EXERCISE:
Find each line in the data below that contains the word "beside", and copy every such line in full.
── DATA SHOWN
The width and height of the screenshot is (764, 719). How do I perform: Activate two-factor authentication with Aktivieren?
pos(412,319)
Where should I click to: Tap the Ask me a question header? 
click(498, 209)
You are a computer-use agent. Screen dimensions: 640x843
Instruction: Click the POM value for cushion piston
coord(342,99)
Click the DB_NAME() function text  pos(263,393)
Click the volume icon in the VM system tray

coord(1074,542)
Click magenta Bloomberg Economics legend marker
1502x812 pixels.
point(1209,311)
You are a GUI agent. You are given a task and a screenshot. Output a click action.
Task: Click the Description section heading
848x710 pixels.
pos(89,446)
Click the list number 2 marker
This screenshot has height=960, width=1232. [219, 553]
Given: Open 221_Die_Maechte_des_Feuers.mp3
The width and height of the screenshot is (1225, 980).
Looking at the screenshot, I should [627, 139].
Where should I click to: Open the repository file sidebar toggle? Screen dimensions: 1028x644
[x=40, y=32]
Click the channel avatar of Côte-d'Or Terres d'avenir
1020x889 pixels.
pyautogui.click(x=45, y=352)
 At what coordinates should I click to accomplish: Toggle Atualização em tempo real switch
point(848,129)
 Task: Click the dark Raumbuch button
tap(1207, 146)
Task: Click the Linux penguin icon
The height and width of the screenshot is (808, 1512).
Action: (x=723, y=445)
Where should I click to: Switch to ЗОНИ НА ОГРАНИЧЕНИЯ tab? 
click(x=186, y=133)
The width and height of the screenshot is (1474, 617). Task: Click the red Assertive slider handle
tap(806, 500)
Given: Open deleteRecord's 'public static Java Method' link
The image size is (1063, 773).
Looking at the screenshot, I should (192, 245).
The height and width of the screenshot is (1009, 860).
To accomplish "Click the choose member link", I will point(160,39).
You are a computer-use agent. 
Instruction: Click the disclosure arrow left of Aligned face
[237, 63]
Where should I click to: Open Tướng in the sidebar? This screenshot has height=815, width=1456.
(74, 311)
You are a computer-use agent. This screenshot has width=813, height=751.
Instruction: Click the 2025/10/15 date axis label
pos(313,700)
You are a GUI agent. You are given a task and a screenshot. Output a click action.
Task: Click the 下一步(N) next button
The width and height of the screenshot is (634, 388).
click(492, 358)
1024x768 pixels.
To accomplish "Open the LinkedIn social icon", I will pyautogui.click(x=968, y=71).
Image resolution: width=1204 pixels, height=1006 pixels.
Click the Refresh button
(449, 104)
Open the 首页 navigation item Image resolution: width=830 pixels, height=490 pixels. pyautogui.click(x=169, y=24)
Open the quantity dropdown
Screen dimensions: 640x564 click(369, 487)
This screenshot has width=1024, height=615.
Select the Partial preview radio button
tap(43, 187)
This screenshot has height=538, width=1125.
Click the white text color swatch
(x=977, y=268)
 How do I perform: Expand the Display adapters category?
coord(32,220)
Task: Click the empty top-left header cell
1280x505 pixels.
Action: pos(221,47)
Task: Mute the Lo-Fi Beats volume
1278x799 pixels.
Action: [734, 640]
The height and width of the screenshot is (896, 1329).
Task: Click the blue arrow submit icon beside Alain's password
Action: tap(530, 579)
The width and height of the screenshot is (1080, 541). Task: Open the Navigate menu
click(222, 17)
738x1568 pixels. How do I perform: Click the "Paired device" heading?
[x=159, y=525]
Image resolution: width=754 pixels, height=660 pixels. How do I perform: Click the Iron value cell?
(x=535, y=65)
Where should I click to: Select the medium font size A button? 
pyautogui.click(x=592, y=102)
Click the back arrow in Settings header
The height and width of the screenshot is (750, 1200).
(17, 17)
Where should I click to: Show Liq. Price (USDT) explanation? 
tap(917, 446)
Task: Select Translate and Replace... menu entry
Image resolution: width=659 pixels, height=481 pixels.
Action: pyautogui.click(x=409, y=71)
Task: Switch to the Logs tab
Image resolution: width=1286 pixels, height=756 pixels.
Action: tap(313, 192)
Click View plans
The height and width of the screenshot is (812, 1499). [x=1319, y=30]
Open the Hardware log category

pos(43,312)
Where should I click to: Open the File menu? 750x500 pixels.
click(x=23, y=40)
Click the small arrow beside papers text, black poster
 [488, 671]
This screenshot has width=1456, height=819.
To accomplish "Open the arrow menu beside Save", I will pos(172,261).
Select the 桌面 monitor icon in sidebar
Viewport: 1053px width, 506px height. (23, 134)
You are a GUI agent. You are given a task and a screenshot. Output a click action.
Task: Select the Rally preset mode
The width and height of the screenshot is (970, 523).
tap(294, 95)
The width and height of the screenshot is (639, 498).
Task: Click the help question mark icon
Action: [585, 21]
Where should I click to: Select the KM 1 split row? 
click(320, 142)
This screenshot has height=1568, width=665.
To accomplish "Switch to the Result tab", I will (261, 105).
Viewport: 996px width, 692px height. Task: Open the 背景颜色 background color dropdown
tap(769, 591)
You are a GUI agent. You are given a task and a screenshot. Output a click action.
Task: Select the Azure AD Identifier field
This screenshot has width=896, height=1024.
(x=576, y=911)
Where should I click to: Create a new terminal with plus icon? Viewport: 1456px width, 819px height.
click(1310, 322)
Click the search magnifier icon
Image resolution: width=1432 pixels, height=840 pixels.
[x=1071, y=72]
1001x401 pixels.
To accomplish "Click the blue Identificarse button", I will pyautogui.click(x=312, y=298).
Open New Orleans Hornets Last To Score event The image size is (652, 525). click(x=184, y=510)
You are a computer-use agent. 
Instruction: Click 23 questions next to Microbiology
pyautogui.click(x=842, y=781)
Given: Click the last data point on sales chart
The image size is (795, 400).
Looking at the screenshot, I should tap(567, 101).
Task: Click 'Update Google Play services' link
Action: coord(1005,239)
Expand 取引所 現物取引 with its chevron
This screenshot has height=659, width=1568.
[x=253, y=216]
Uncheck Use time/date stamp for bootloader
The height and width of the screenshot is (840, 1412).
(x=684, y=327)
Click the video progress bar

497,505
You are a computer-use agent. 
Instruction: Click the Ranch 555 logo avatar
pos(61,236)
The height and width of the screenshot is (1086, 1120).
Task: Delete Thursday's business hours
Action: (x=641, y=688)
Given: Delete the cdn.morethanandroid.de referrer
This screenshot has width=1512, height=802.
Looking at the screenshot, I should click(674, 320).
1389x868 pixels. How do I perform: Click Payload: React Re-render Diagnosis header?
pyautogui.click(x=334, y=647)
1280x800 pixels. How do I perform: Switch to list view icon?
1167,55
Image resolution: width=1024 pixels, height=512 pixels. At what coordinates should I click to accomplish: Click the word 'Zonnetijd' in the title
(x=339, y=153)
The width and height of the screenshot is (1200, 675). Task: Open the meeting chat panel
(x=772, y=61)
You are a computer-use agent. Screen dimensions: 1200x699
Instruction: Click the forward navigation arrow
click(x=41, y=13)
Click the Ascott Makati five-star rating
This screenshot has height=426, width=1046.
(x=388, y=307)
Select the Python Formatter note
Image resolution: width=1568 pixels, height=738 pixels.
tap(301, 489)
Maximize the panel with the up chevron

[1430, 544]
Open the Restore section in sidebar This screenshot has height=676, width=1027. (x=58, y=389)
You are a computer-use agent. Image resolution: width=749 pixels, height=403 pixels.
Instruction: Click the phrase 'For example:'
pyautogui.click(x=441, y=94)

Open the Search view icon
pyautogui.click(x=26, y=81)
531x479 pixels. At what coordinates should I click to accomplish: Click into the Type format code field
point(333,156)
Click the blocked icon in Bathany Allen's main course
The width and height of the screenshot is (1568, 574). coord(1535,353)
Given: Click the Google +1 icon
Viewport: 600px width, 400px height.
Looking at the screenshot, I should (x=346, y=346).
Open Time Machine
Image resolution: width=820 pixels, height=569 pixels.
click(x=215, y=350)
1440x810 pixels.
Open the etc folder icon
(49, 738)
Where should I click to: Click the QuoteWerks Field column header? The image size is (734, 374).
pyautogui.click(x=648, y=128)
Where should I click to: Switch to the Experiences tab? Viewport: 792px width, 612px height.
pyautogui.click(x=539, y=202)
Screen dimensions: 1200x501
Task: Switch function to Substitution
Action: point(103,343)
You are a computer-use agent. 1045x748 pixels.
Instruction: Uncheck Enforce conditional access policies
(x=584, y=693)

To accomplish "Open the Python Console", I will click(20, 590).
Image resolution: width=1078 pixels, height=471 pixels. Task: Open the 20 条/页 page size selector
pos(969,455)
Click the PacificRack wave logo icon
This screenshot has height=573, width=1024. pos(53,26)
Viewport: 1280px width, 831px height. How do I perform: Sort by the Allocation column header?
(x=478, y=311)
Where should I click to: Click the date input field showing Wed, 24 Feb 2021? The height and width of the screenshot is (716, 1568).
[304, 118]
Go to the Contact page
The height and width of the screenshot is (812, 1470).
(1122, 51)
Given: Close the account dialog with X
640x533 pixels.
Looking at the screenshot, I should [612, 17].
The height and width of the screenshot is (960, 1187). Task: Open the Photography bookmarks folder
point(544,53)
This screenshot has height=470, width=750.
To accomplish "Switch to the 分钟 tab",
────
THE COMPLETED TASK:
Task: Click the blue arrow submit icon beside Alain's password
Click the small arrow beside papers text, black poster
To accomplish "Open the arrow menu beside Save", I will pos(172,261).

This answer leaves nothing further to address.